* _Problem requirements_:
Please reproduce the material below verbatim, from its first line through the line containing "click(x=128, y=65)", with both of those lines included.

(Source records)
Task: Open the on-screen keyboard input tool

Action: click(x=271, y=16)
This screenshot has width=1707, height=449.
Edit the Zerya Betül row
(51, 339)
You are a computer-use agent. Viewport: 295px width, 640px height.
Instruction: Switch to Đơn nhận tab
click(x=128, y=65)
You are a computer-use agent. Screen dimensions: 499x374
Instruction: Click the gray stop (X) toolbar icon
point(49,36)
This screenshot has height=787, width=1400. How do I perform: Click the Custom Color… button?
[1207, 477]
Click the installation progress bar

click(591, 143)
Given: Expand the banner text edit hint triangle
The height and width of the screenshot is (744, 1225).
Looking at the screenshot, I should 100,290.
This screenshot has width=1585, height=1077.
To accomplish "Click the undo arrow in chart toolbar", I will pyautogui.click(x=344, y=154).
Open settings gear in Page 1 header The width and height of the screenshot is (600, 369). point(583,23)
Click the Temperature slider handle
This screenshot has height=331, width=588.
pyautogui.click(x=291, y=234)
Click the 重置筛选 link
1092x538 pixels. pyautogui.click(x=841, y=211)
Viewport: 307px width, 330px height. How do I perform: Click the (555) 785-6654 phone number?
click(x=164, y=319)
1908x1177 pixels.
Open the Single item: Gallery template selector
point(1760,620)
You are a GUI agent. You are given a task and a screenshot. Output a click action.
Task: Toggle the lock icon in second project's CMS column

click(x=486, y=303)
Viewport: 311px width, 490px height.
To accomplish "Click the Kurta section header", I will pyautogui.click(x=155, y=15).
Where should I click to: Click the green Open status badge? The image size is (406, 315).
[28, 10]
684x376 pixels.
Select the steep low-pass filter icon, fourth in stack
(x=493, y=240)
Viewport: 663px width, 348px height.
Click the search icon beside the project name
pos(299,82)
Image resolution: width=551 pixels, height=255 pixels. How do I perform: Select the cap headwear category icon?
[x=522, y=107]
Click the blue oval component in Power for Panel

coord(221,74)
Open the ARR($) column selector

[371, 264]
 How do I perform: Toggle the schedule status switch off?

* _Final result_:
Task: Open the on-screen keyboard input tool

Action: click(x=271, y=16)
This screenshot has width=1707, height=449.
Edit the Zerya Betül row
(51, 339)
You are a computer-use agent. Viewport: 295px width, 640px height.
Instruction: Switch to Đơn nhận tab
click(x=128, y=65)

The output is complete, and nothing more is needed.